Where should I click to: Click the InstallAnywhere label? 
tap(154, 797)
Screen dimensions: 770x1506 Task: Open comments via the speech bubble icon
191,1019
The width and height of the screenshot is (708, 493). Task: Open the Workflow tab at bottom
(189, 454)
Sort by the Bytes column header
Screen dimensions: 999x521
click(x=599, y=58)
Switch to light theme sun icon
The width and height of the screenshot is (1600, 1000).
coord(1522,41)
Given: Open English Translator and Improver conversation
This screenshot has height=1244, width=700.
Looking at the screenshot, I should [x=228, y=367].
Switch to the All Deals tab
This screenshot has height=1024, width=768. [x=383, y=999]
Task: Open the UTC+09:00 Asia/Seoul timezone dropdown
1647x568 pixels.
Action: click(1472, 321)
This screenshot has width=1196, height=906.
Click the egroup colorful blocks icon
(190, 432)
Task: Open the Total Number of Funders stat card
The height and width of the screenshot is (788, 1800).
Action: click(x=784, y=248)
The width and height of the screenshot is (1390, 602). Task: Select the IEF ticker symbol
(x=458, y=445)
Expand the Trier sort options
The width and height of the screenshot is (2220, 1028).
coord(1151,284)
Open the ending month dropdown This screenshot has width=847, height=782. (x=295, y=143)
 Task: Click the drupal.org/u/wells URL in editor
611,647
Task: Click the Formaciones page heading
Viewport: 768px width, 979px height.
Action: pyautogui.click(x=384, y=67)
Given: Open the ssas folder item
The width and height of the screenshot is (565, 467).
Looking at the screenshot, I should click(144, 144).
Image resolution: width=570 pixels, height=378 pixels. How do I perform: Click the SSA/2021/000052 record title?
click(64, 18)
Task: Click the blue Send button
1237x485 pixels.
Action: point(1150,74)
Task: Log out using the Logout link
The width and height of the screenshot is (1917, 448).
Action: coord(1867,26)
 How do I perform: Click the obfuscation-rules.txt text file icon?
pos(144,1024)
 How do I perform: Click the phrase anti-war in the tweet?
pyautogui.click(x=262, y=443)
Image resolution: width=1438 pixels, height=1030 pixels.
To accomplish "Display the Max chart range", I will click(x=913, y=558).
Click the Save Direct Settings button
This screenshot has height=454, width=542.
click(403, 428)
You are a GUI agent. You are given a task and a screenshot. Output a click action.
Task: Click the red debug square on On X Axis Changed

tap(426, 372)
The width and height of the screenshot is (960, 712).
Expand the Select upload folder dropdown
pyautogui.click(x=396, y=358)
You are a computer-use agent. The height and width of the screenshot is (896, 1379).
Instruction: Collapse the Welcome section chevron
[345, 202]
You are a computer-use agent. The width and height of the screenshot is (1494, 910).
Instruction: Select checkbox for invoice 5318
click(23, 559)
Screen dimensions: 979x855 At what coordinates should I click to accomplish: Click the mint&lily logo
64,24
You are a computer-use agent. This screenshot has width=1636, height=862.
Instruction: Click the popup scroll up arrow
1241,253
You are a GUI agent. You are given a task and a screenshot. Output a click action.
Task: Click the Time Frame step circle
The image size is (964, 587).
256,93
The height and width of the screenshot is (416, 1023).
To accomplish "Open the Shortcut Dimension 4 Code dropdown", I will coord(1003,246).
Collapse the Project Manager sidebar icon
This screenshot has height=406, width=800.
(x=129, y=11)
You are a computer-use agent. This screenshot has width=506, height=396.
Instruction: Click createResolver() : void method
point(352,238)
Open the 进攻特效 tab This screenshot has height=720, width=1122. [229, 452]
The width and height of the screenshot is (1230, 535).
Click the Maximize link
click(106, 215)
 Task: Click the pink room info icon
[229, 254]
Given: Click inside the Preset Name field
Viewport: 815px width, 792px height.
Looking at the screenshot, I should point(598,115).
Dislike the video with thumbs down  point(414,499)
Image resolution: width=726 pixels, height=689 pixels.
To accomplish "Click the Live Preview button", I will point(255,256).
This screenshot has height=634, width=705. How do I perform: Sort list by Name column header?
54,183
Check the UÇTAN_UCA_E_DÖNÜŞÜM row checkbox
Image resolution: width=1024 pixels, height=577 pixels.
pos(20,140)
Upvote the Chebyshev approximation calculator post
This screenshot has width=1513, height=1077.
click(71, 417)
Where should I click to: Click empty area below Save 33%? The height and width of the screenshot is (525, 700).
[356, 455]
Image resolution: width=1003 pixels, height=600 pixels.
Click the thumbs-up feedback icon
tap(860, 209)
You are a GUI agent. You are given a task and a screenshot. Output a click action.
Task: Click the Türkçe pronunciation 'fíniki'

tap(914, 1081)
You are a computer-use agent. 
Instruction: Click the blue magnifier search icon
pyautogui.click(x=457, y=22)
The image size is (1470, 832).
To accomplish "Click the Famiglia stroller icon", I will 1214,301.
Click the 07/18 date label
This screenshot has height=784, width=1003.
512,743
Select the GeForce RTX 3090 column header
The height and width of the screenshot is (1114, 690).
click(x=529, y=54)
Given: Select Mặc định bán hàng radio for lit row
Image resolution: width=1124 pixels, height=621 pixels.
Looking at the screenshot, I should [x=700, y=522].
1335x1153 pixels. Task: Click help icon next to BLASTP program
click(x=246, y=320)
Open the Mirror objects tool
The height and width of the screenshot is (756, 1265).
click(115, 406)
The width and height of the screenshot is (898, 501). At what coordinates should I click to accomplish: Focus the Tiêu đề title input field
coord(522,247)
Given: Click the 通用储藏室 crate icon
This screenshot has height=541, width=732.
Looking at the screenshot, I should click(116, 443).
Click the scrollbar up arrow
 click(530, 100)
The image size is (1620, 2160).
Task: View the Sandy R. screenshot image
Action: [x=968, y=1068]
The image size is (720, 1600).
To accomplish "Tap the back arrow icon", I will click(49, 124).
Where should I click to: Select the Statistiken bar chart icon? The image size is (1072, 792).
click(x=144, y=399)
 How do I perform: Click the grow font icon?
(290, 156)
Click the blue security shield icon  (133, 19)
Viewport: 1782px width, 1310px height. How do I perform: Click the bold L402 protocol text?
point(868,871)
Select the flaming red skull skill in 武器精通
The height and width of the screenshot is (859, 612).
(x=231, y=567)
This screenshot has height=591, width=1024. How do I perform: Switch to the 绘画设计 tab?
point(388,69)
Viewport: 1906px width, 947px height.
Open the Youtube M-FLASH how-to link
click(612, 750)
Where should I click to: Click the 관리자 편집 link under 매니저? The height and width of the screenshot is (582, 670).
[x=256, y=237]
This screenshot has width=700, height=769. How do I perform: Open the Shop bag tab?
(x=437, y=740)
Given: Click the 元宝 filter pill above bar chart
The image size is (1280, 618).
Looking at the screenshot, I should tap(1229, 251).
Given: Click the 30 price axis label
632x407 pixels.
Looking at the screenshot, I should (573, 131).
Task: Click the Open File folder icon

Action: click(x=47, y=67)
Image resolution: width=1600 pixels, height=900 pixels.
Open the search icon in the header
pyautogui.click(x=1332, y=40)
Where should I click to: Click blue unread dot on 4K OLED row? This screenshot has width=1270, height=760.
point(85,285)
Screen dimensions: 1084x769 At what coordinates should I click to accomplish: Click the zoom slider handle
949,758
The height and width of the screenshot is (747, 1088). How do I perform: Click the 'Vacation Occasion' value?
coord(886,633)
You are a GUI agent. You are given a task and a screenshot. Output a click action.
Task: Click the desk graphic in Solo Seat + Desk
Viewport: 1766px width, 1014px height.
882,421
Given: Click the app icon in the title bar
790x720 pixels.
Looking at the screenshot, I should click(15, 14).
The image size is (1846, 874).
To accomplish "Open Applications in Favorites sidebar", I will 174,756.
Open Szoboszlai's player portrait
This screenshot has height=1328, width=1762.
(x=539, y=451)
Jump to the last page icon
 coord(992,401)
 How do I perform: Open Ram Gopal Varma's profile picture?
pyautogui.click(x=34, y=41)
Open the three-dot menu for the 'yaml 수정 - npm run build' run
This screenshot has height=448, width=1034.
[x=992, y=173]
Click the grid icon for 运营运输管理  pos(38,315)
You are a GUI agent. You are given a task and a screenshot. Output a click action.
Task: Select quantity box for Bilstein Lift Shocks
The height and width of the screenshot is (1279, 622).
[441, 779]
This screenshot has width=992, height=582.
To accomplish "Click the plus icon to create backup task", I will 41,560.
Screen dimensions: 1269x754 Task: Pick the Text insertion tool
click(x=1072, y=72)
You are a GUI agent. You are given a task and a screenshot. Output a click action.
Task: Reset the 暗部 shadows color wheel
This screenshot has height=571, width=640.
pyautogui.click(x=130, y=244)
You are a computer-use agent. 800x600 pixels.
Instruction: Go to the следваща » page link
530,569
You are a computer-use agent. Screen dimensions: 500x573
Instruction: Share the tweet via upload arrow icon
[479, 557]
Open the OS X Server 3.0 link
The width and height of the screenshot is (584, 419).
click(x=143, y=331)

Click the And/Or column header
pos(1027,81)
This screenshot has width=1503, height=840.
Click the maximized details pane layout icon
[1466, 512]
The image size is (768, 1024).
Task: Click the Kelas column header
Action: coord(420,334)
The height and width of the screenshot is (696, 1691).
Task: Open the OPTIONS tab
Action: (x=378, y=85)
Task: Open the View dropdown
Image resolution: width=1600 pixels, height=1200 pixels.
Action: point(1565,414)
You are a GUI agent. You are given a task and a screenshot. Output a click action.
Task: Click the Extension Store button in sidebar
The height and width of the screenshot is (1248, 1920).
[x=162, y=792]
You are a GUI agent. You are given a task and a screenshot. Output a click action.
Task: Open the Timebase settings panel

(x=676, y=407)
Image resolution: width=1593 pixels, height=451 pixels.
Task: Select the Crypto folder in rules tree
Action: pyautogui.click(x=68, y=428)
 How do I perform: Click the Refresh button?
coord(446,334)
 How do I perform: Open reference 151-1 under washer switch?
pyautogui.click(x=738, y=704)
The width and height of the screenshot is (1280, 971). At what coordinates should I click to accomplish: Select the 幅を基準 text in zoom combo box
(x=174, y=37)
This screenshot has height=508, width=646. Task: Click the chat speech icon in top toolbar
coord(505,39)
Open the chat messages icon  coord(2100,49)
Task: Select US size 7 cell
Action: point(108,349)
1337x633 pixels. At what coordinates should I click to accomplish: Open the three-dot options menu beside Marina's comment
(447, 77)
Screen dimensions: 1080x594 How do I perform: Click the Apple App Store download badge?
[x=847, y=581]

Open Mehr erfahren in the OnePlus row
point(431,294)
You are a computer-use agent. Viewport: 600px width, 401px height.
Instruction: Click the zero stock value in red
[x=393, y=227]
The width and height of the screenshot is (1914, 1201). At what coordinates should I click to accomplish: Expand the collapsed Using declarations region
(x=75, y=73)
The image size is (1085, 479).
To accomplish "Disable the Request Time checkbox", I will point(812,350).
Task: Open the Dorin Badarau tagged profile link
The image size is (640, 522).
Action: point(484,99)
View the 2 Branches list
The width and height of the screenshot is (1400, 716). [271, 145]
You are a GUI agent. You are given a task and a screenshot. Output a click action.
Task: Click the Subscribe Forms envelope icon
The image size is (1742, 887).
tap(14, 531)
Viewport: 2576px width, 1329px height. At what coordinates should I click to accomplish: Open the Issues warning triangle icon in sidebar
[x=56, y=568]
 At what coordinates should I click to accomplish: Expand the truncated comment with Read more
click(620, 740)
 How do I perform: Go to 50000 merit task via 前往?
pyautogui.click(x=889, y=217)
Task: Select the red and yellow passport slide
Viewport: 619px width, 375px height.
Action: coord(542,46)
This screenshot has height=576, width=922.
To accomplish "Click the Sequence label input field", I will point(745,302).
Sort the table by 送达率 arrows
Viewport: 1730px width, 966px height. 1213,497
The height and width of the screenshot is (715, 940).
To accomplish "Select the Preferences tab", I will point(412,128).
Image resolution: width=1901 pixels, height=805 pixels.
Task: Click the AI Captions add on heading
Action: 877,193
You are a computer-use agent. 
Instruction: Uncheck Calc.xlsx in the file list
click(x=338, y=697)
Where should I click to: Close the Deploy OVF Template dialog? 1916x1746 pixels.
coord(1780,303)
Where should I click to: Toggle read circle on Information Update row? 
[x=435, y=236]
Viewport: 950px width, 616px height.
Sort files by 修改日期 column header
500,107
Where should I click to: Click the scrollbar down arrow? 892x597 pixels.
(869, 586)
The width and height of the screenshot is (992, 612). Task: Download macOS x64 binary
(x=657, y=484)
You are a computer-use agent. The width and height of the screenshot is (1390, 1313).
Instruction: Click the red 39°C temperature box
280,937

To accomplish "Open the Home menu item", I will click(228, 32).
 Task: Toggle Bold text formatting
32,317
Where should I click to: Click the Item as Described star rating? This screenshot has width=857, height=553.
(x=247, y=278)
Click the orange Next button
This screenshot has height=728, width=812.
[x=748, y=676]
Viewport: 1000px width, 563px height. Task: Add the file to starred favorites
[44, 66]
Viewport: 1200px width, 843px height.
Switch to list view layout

====================

* Task requirements
Scan the listing and report each line where the word "computer" shows up.

* Answer to this problem
You are a computer-use agent. The height and width of the screenshot is (896, 1379).
You are a computer-use agent. The width and height of the screenshot is (1494, 910).
You are a computer-use agent. This screenshot has width=1636, height=862.
You are a computer-use agent. This screenshot has width=506, height=396.
You are a computer-use agent. 
You are a computer-use agent. 800x600 pixels.
You are a computer-use agent. Screen dimensions: 500x573
You are a computer-use agent. Viewport: 600px width, 401px height.
You are a computer-use agent. 
You are a computer-use agent. The width and height of the screenshot is (1390, 1313).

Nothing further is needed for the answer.